* **Goal of the exercise**:
Only the lines that contain the string "with" belong in the answer; pull them from the records.

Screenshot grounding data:
==================================================

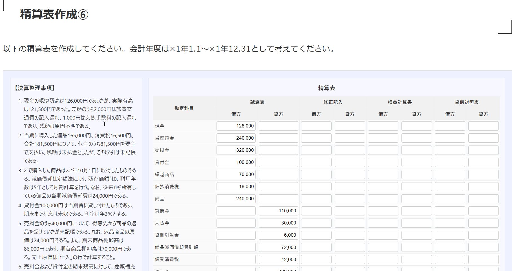Click the 買掛金 貸借対照表 貸方 input field
This screenshot has width=512, height=271.
pos(483,211)
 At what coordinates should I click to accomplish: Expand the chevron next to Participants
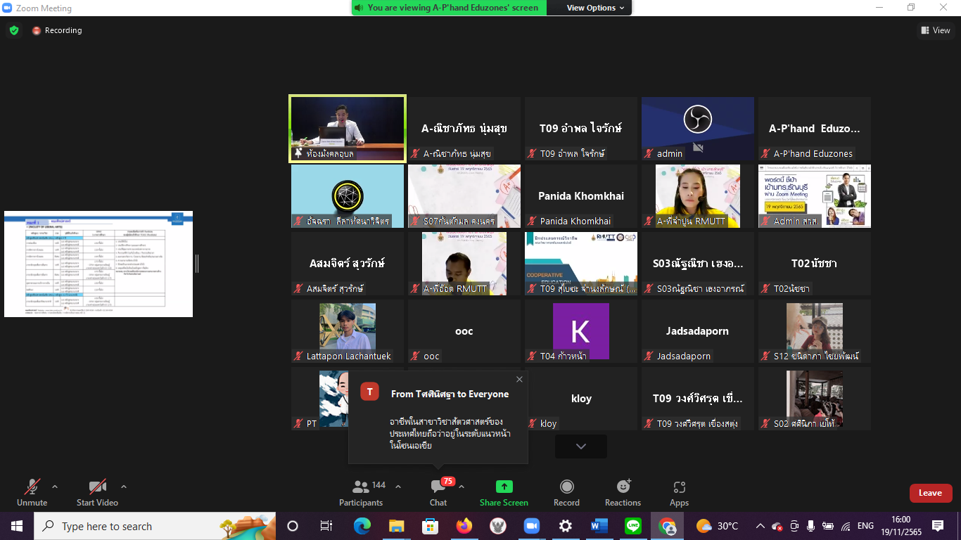coord(398,487)
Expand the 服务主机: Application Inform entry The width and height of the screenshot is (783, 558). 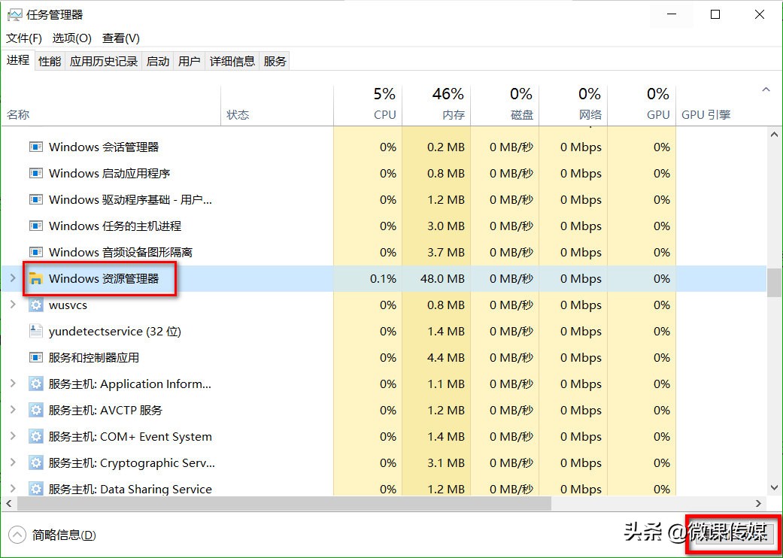[14, 384]
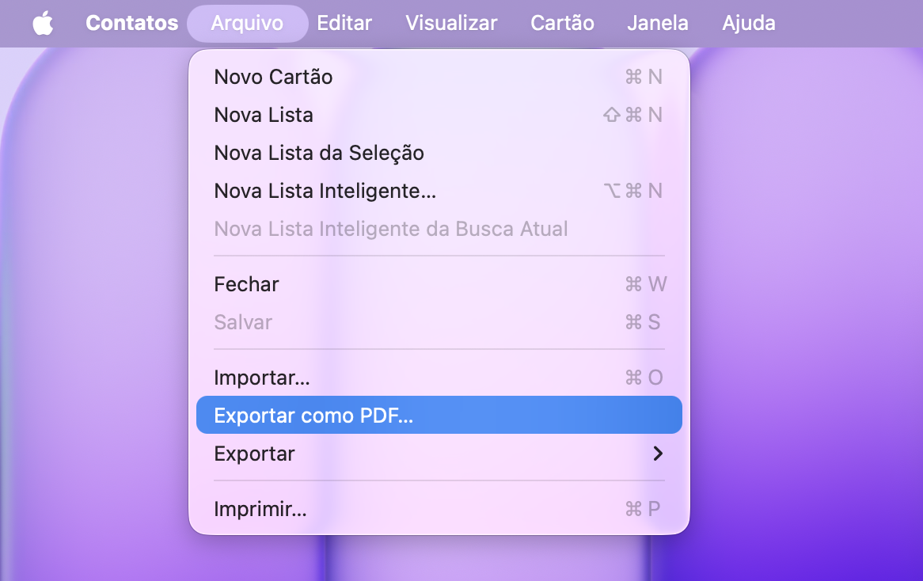Viewport: 923px width, 581px height.
Task: Open the Cartão menu
Action: coord(562,23)
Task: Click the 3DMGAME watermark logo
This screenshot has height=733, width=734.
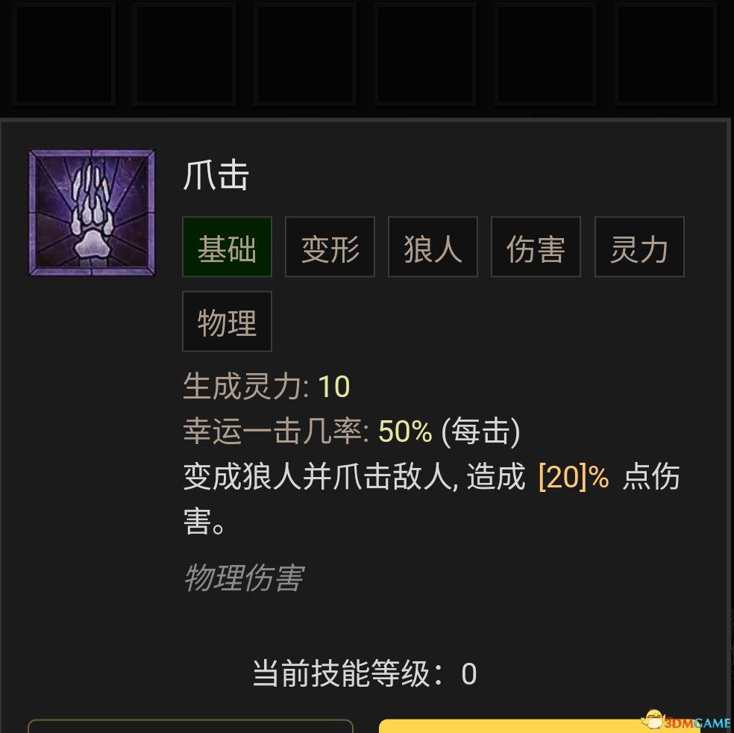Action: point(686,721)
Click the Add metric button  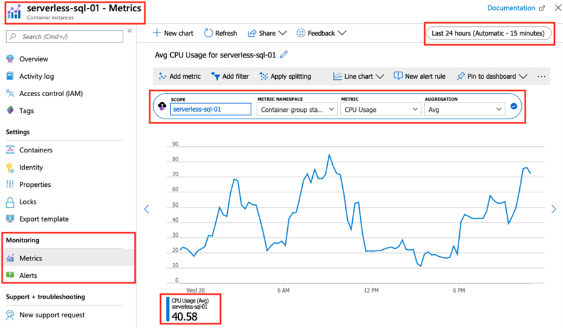(x=180, y=76)
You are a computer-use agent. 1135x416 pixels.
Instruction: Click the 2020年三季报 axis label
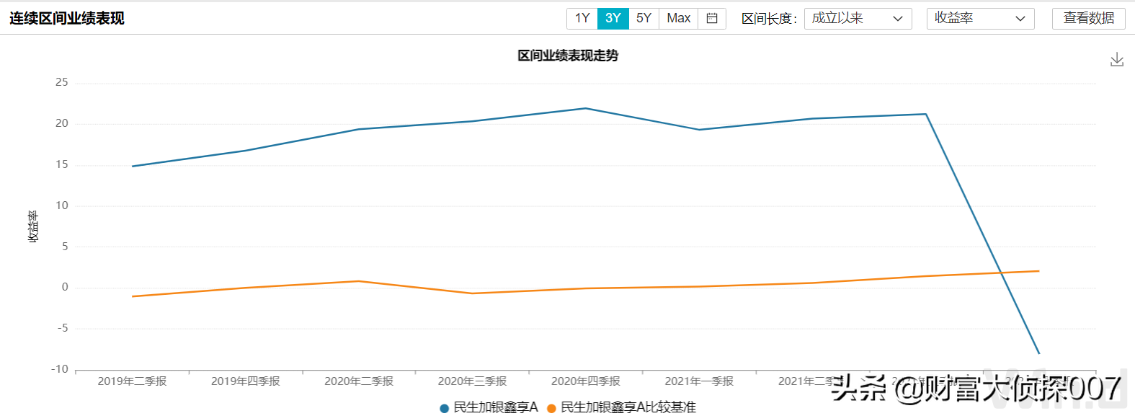[x=472, y=381]
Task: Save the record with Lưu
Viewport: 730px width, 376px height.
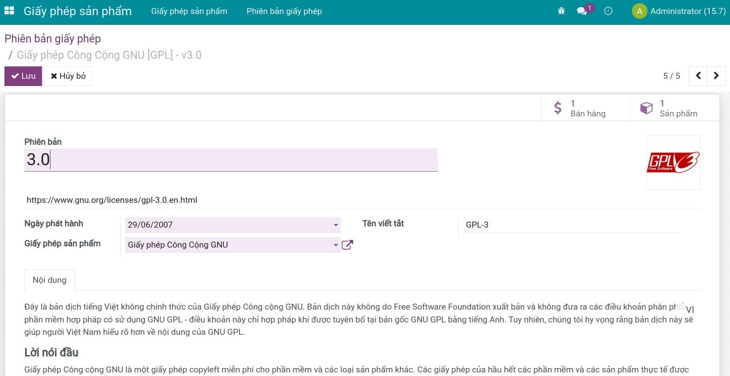Action: 23,76
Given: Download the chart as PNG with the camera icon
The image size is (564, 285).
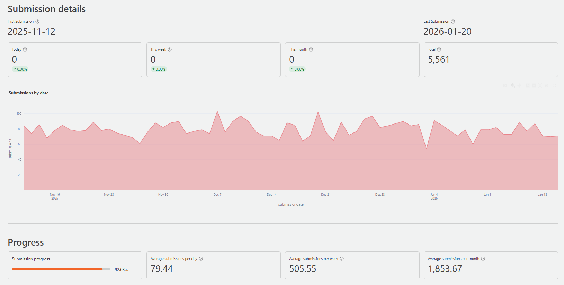Looking at the screenshot, I should pos(505,85).
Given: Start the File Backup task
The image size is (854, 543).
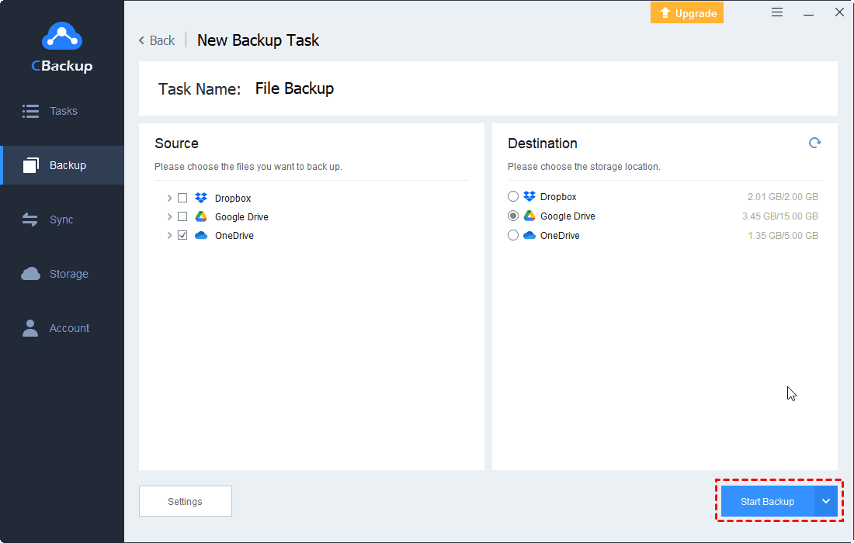Looking at the screenshot, I should (767, 501).
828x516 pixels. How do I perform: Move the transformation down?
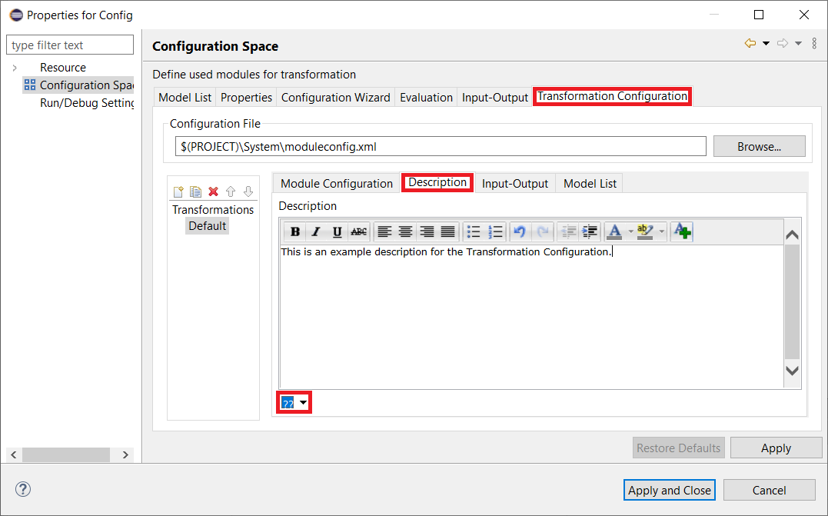[248, 191]
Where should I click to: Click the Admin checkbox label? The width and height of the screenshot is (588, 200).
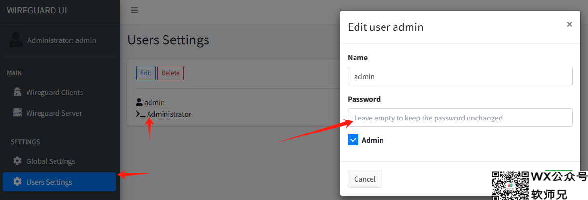(x=372, y=140)
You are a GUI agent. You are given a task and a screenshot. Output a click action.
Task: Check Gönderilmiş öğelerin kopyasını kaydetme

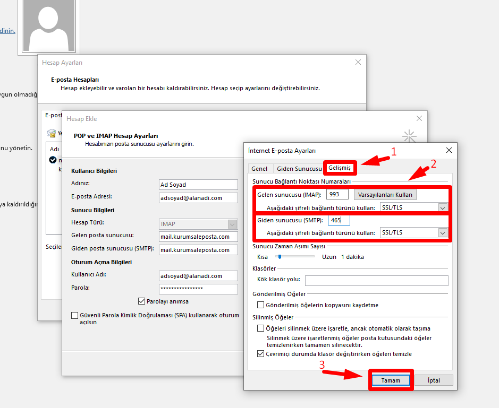pyautogui.click(x=260, y=305)
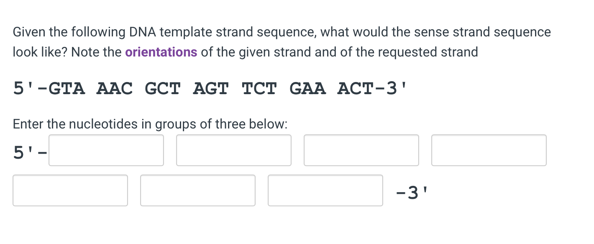Image resolution: width=594 pixels, height=244 pixels.
Task: Focus the fifth codon box starting bottom row
Action: tap(70, 190)
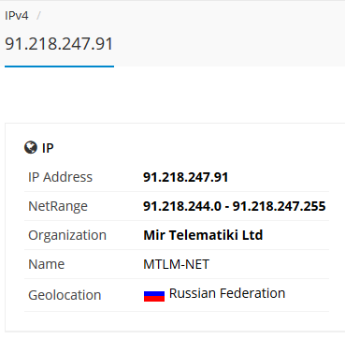Click empty area of grey header bar
This screenshot has height=340, width=345.
pyautogui.click(x=231, y=35)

==================================================

* **Task response**:
Task: Save the record with Lưu
Given: Download the chart as PNG with the camera icon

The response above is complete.